## Consignes de l'exercice
Modifiez le passage de l'extrait sur Aelita allant de « Aelita vient de » jusqu'à « elle se trouve. » en y remplaçant « 4×4 » par « minibus ». Réécrivez ensuite ce passage en entier.

## Extrait présenté
┄┄┄┄┄┄┄┄┄┄

Aelita vient de sortir du 4×4 arrêté sur la péninsule, qui surplombe naturellement le lac. Dans la voiture, elle a évoqué une partie de sa vie. La quarantaine passée, elle est née dans le nord de l’Arménie, dans la région de Lori, à Metsavan. « Ma famille est originaire de l’Arménie occidentale, près du lac Van, dans la Turquie actuelle. Après le génocide, mes ancêtres, qui ont survécu, sont venus s’installer-là, près de la frontière avec la Géorgie. Mes parents étaient des enseignants, des intellectuels. » Avec ses deux frères et sa sœur, elle représente celle qui entreprend pour son pays dans le domaine du tourisme. Elle se transforme en guide pour expliquer la richesse du lieu où elle se trouve.

Le monastère de Sevanavank

C’est un vrai bijou patrimonial qui domine le lac. Elle s’y est rendue plusieurs fois l’année dernière, avec une partie de ses 200 clients. « Ici, vous avez un vrai trésor à la fois patrimonial, religieux et touristique. Regardez ces vieilles pierres et ces deux églises qui surplombent le lac. Ce sont les vestiges de l’ancien monastère. Vous êtes en fait sur une île, qui s’appelait jadis l’île aux oiseaux. » L’endroit est, en effet, incroyable. L’île est devenue une péninsule, à la suite de la décision des soviétiques de baisser le niveau du lac d’une vingtaine de mètres, dans les années 30. A l’époque, il s’agissait de favoriser l’énergie hydroélectrique. Cette décision a été une catastrophe écologique, grandeur nature. Dans les années 80, 90 et 2000, les gouvernements successifs inversent la tendance, le lac se remplit de nouveau, mais ne retrouve pas son niveau d’origine.

Quoiqu’il en soit, ce jour-là, dans l’enceinte du monastère, des touristes espagnoles ont fait le déplacement depuis Madrid. Elles sont, particulièrement, intéressées par ces deux petites églises : sourp Arakelots (l’église des Saints-Apôtres) et sourp Astvatsatsin (l’église Sainte-Mère-de-Dieu). Elles sont émues. Et, ne s’en cache pas : « Avez-vous vu la petite porte d’entrée de l’Eglise ? Et, cette croix ? Elles sont magnifiques. » La porte est, en effet, un véritable trésor. Même si elle est une copie de l’originale qui date du 12è siècle.

En venant en Arménie, le touriste visite un vieux pays chrétien. « L’Arménie est le premier état chrétien du monde, explique Aelita. Les Arméniens se sont convertis au christianisme en l’an 301. Nos églises sont la mémoire vivante de ce temps-là. Nous sommes restés fidèles à notre foi, jusqu’à aujourd’hui, malgré les persécutions et malgré le génocide. »

Des bombardements autour du lac ?

┄┄┄┄┄┄┄┄┄┄

## Données enregistrées
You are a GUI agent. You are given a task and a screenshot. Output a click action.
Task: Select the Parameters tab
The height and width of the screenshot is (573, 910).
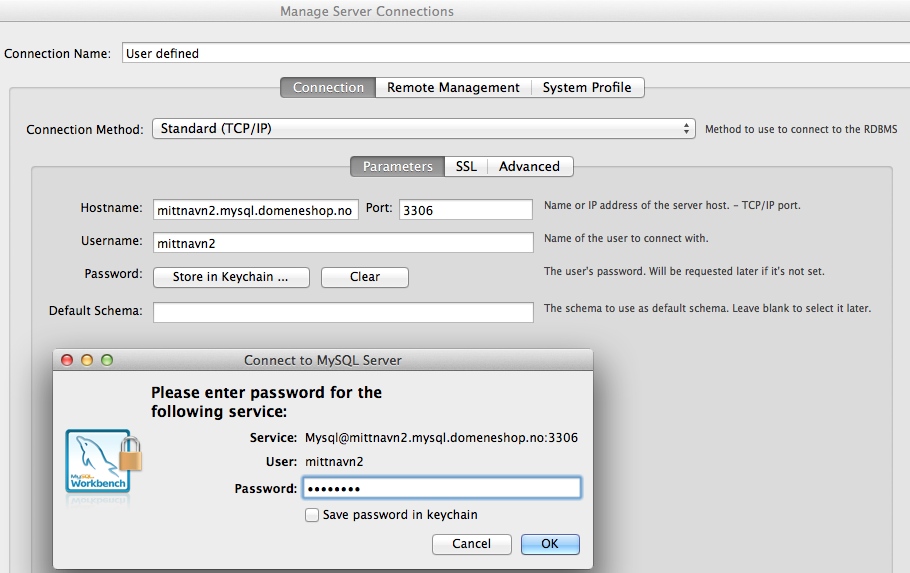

┄┄┄┄┄┄┄┄┄┄

## Réponse finale
Aelita vient de sortir du minibus arrêté sur la péninsule, qui surplombe naturellement le lac. Dans la voiture, elle a évoqué une partie de sa vie. La quarantaine passée, elle est née dans le nord de l’Arménie, dans la région de Lori, à Metsavan. « Ma famille est originaire de l’Arménie occidentale, près du lac Van, dans la Turquie actuelle. Après le génocide, mes ancêtres, qui ont survécu, sont venus s’installer-là, près de la frontière avec la Géorgie. Mes parents étaient des enseignants, des intellectuels. » Avec ses deux frères et sa sœur, elle représente celle qui entreprend pour son pays dans le domaine du tourisme. Elle se transforme en guide pour expliquer la richesse du lieu où elle se trouve.